好調の背景には、国内企業の構造的なDX需要の拡大があります。特に人事・会計といったバックオフィス業務の高度化や、金融機関のシステム刷新案件が業績を牽引しました。ソフトウェア製品の除却に伴う原価増や、人員増による人件費の増加(販売費及び一般管理費の増加)を、増収による利益の押し上げ効果が上回る形で増収増益のトレンドを維持しています。
| 項目 | 2024年12月期実績 | 2025年12月期実績 | 前年比 | 営業利益率 |
|---|---|---|---|---|
| 売上高 | 1,526億円 | 1,648億円 | +8.0% | - |
| 営業利益 | 210億円 | 228億円 | +8.8% | 13.9% |
| 経常利益 | 210億円 | 236億円 | +12.0% | - |
| 当期純利益 | 151億円 | 163億円 | +8.3% | - |
業績推移(通期)
セグメント別動向
セグメント別では、ビジネスソリューションとコミュニケーションITの両部門が大幅な増益を達成し、全体の成長を支えました。一方で、製造ソリューションは投資コストが先行し、利益面で足踏みする形となりました。
ビジネスソリューションセグメントは、売上高が前年比18.6%増、営業利益が同31.5%増と際立った成長を見せました。商社向けに連結会計ソリューション「STRAVIS」の導入が進んだほか、電気・ガス、小売業向けに統合人事ソリューション「POSITIVE」の導入案件が拡大しました。収益性の高い自社製品の伸長により、セグメント利益率は25.0%と高水準を維持しています。
コミュニケーションITセグメントも、売上高が前年比19.1%増、営業利益が同38.9%増と躍進しました。官庁や自治体のデジタル改革支援が好調だったことに加え、前年度に連結子会社化したミツエーリンクスの業績が通期で寄与しました。電通グループ向けのマーケティング変革支援も堅調に推移しています。
製造ソリューションセグメントは、売上高が前年比0.8%増の610億円と微増に留まり、営業利益は同11.9%減の75億円と減益に転じました。輸送機器業界向けに製品開発支援システム(CAE/PLM)の販売は継続したものの、収益性の高いアドオン開発案件が減少したほか、将来の成長を見据えた人員増に伴う人件費の増加が利益を圧迫しました。

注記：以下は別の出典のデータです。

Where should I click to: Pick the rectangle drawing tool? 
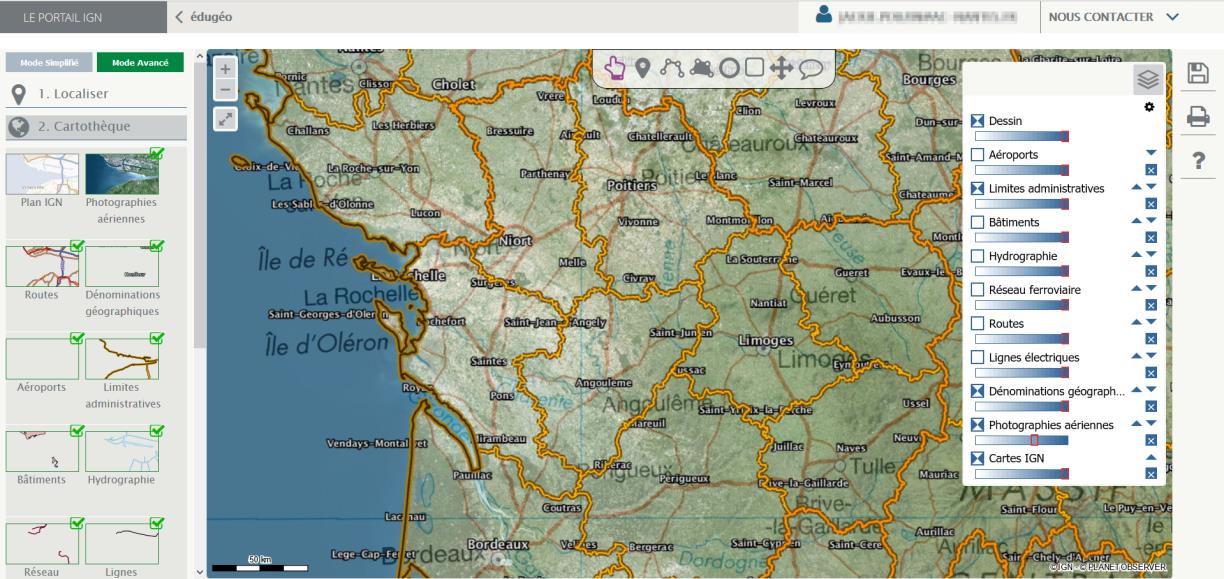(x=755, y=68)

| セグメント | 売上高 (百万円) | 前年比 | 営業利益 (百万円) | 前年比 |
|---|---|---|---|---|
| 金融 | 34,832 | +2.3% | 4,459 | +2.6% |
| ビジネス | 28,013 | +18.6% | 6,994 | +31.5% |
| 製造 | 61,039 | +0.8% | 7,549 | △11.9% |
| コミュニIT | 40,980 | +19.1% | 3,886 | +38.9% |
| セグメント | 売上高 | 構成比 | 営業利益 | 営業利益率 |
|---|---|---|---|---|
| 金融ソリューション | 348億円 | 21% | 45億円 | 12.8% |
| ビジネスソリューション | 280億円 | 17% | 70億円 | 25.0% |
| 製造ソリューション | 610億円 | 37% | 75億円 | 12.4% |
| コミュニケーションIT | 410億円 | 25% | 39億円 | 9.5% |
財務状況と資本政策
総資産は前期末比で177億円増加し、1,650億円となりました。これは主に、受注拡大に伴う売上債権の増加や、将来のシステム開発を見据えた「預け金」の増加によるものです。自己資本比率は60.7%と、依然として高い財務健全性を維持しています。
株主還元については、2025年12月期の年間配当を従来の予想から増額し、前期比12円増の120円とすることを決定しました。また、2026年1月1日付で1株につき3株の株式分割を実施しました。投資単位当たりの金額を引き下げることで流動性を高め、投資家層の拡大を図る狙いがあります。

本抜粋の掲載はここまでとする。